Dentre os “descendentes” de São Vicente, diretos ou indiretos, despontaram admiráveis rebentos de santidade, mulheres e homens que, revestidos do espírito de Cristo, floresceram na caridade missionária, fazendo “da misericórdia sua missão vital” (Papa Francisco. Misericordiae vultus, n. 24), para a glória de Deus e o bem dos pobres. Nessa admirável floração, todos os membros da Família Vicentina podem encontrar modelos os mais diversos, aptos a suscitar e corroborar atitudes e empenhos solidamente embasados em nossa comum vocação à santidade. Na conclusão de sua magnífica Encíclica Deus caritas est, o Papa Bento XVI quis colocar São Vicente e Santa Luísa entre os santos “que praticaram a caridade de forma exemplar”, acrescentando que eles “permanecem modelos insignes de caridade social para todos os seres humanos de boa vontade”. Como eles, também os modelos de santidade que rejuvenescem a vetusta árvore da Família Vicentina e nos educam na vivência de nosso carisma missionário “são verdadeiros portadores de luz dentro da história, porque são homens e mulheres de fé, esperança e caridade” (n. 40). Com efeito, “nos santos, torna-se óbvio como quem caminha para Deus não se afasta dos seres humanos, antes, ao contrário, torna-se-lhes verdadeiramente próximo” (n. 42).

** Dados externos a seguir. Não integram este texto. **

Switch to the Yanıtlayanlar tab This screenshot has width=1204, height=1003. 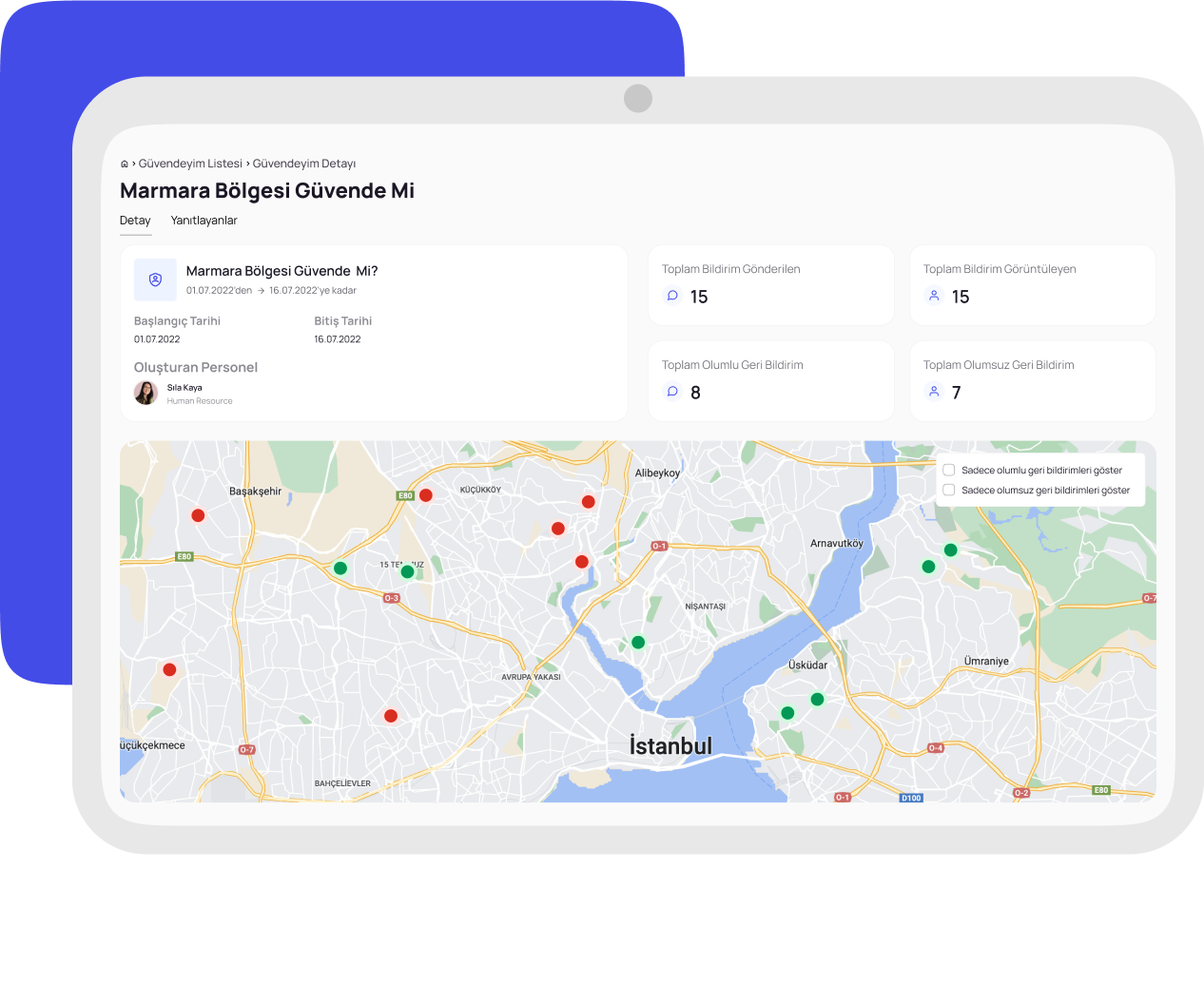204,221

Na herança de São Vicente de Paulo, vigoroso mestre espiritual e infatigável missionário dos pobres, a Família Vicentina redescobre sem cessar a centelha capaz de revitalizá-la em sua paixão pelo Evangelho e em sua compaixão pelos que se acham nas periferias existenciais da vida. Sobre estes, derrama o bálsamo da misericórdia, visibilizando-a em gestos de solidariedade, palavras de consolação e ações sócio-transformadoras. Conscientes de que “não há caridade que não seja acompanhada de justiça” (SV II, 54), os herdeiros de São Vicente se empenham criativamente em mudar as estruturas geradoras de pobreza, a partir de uma nova maneira de entender os pobres, interpretar as situações que envolvem suas vidas e atuar em comunhão com eles e em colaboração com outras instituições alinhadas com a mesma causa.

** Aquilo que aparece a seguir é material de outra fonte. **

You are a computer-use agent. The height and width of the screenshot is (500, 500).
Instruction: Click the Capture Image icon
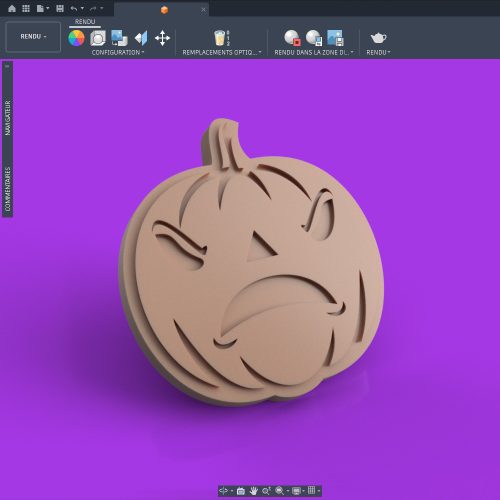(335, 38)
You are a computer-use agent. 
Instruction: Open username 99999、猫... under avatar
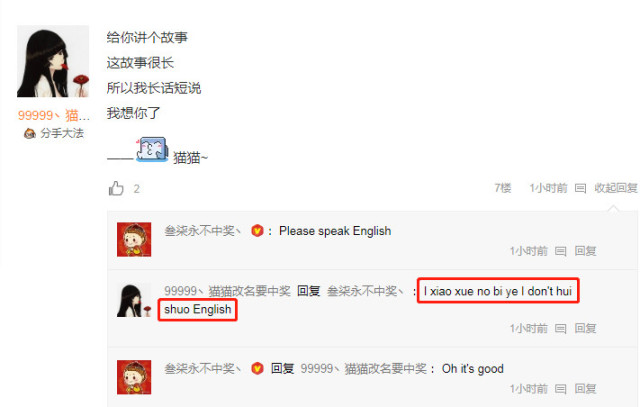coord(54,116)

A crise social agravada ao extremo pela pandemia da COVID-19 deixou os pobres ao relento de uma noite densa e gélida. Se toda a humanidade se encontra vulnerável psicológica e espiritualmente, muito mais dramática é a situação daqueles que acumulam vulnerabilidades de todos os tipos. A Família Vicentina se vê interpelada a revitalizar sua presença e atuação junto aos mais sofridos e esquecidos, apoiada no Evangelho da vida e da esperança, da misericórdia e do serviço. Sirvam-nos de alento estas palavras do Papa Francisco: “O que o Senhor nos pede hoje é uma cultura de serviço, não uma cultura de descarte. Mas não podemos servir aos outros se não deixamos que sua realidade nos afete. Para que seja assim, tens que abrir os olhos e deixar-te tocar pelo sofrimento à tua volta. Assim, poderás escutar a voz do Espírito de Deus que te fala a partir das margens” (Vamos sonhar juntos, p. 16).

Atuando nas margens e a partir das margens, a Família Vicentina se deixa tocar pelas carências humanas e perscruta nelas a voz do Espírito que a confirma em sua vocação e a impele a um renovado compromisso caritativo e missionário.

Publicado originalmente como entrevista no site do Instituto Humanitas Unisinos, em 27/09/2021.